版權聲明:本文爲CSDN博主「滔濤江水」的原創文章,遵循 CC 4.0 BY-SA 版權協議,轉載請附上原文出處鏈接及本聲明。
原文鏈接:https://blog.csdn.net/taotaojs/article/details/84955218
網上有一些關於這個問題的答案,但都不是基於SpringBoot的,一想到SpringBoot還要配置XML文件就頭大呀有木有。
以下就是解決方法:
在SecurityConfig中添加如下代碼
@Bean
public UserDetailsService myUserService(){
return new MyUserDetailsService();
}
並且在configure(AuthenticationManagerBuilder auth)方法中將new MyUserService()改爲以上的方法名
@Override
public void configure(AuthenticationManagerBuilder auth) throws Exception {
auth.userDetailsService(myUserService());
}
至此,自定義DetailsService中的Service就可以注入成功了。
另外,自定義DetailsService的@Service標註不需要也沒關係,因爲已經有@Bean標註了
說一下線索:
Spring Security在Spring加載完Bean之前就加載了(Spring框架中的Web.xml配置相關)
MyUserDetailsService繼承AbstractJUnit4SpringContextTests之後輸出applicationContext,發現applicationContext爲空,說明Spring沒有加載完成
Spring沒有掃描到MyUserDetailsService,否則@Service肯定能達到與@Bean同樣的效果
這個問題是相當冷門的,所以肯定有一個約定俗成的辦法,於是搜一下Spring Security詳細搭建就可以找到問題所在了
完整代碼,就是SpringSecurity配置類
@EnableWebSecurity
public class WebSecurityConfig extends WebSecurityConfigurerAdapter{
protected void configure(HttpSecurity http) throws Exception {
http
// 過濾請求
.authorizeRequests()
// 配置permitAll的不進行訪問控制!這裏的話是直接配置的是訪問首頁和訪問用戶信息,用戶分類,首頁輪播圖進行跳過
.antMatchers("/image/**", "/index/**", "/goods-info/**", "/goods-category/**", "/carousel/**").permitAll()

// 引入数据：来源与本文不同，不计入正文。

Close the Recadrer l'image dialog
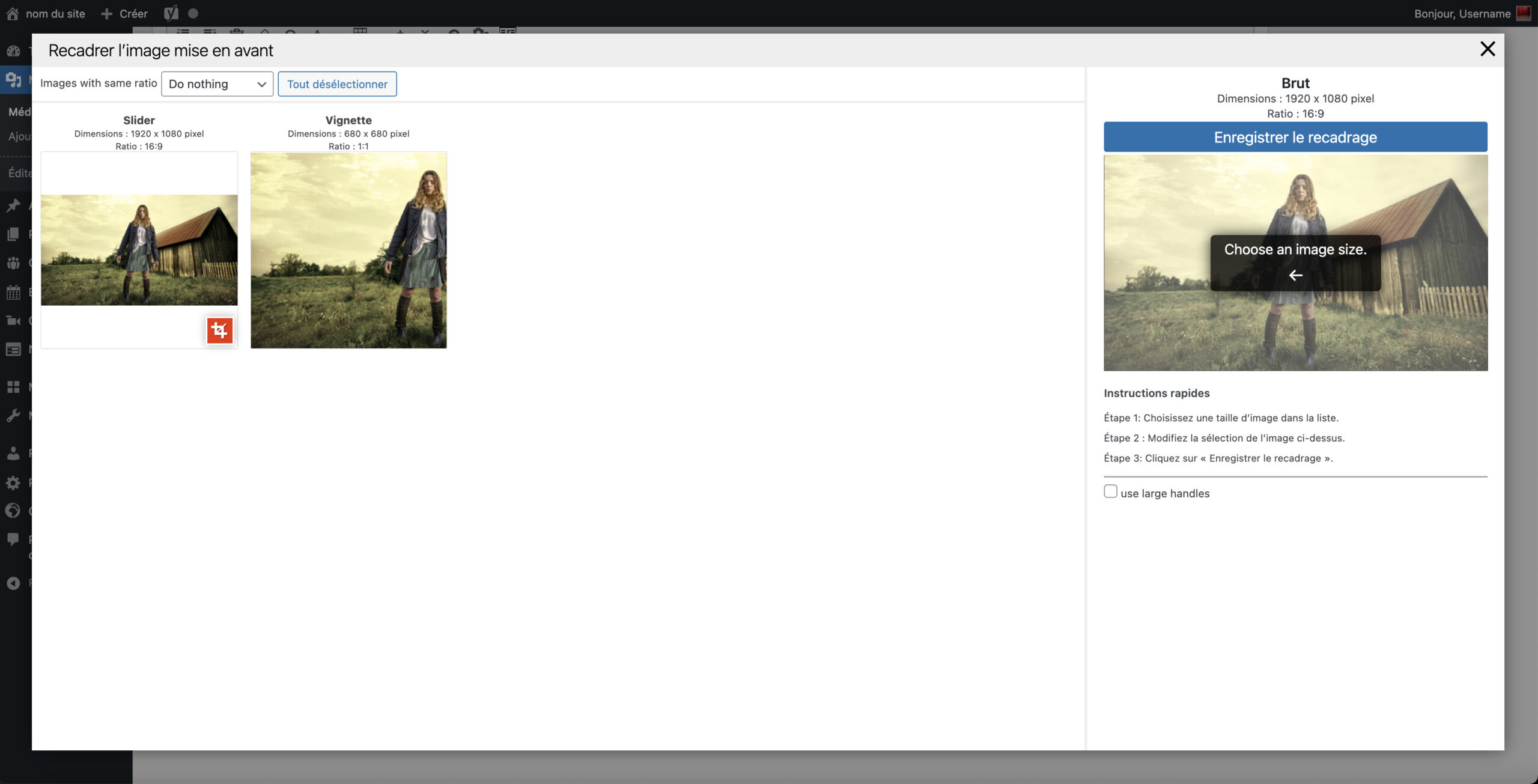The height and width of the screenshot is (784, 1538). coord(1487,49)
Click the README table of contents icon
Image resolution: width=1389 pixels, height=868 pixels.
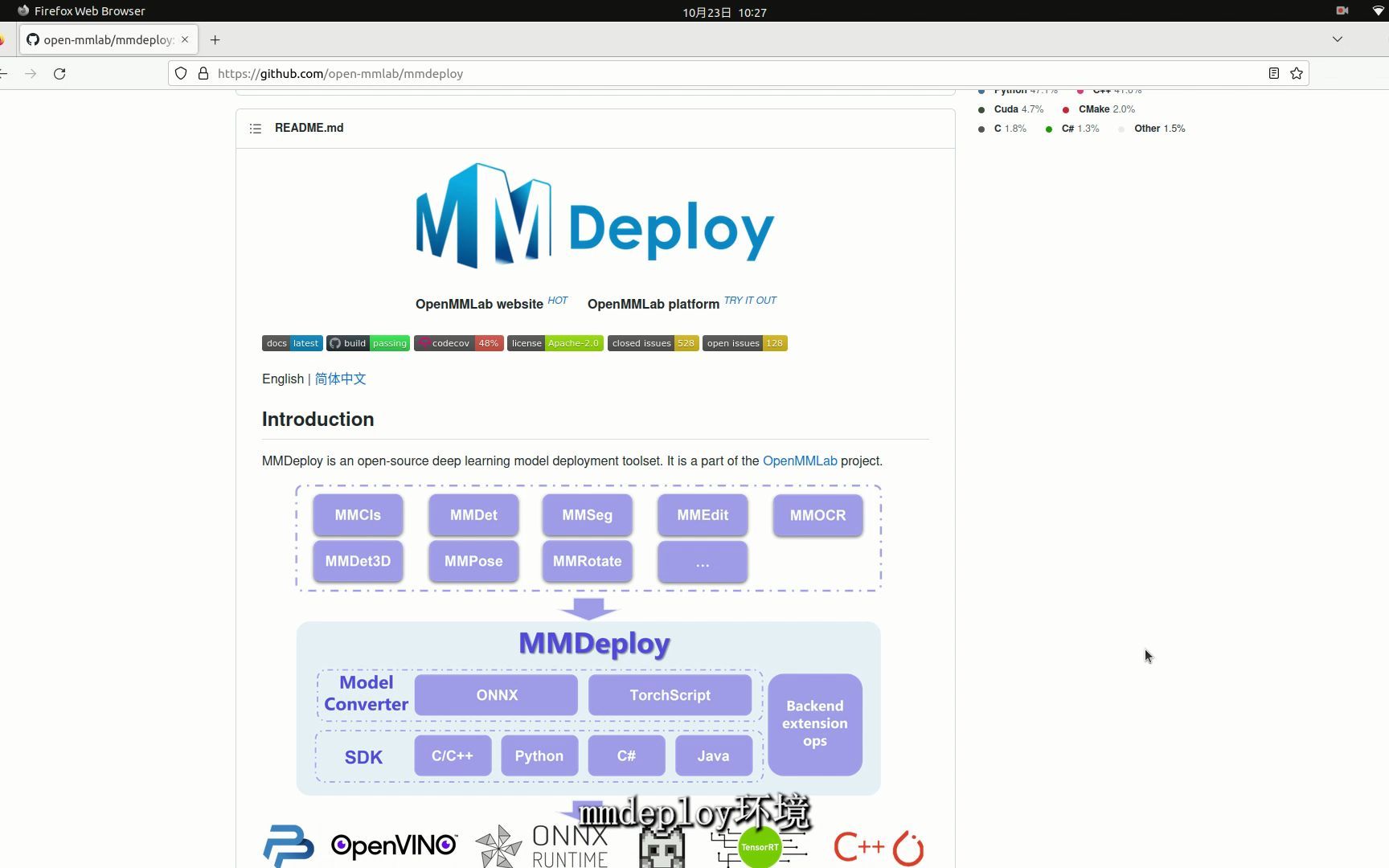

.antMatchers("/admin/**").hasAnyRole("ADMIN") // 訪問用戶的角色必須要有ROLE_ADMIN角色才能進行訪問
.antMatchers("/article/**").hasRole("USER")
.anyRequest().authenticated()
.and()
.csrf().disable()
.formLogin().disable()
.sessionManagement().disable()
.cors()
.and()
.headers().addHeaderWriter(new StaticHeadersWriter(Arrays.asList(
new Header("Access-control-Allow-Origin","*"),
new Header("Access-Control-Expose-Headers","Authorization"))))
.and()
// 過濾Options請求
.addFilterAfter(new OptionsRequestFilter(), CorsFilter.class)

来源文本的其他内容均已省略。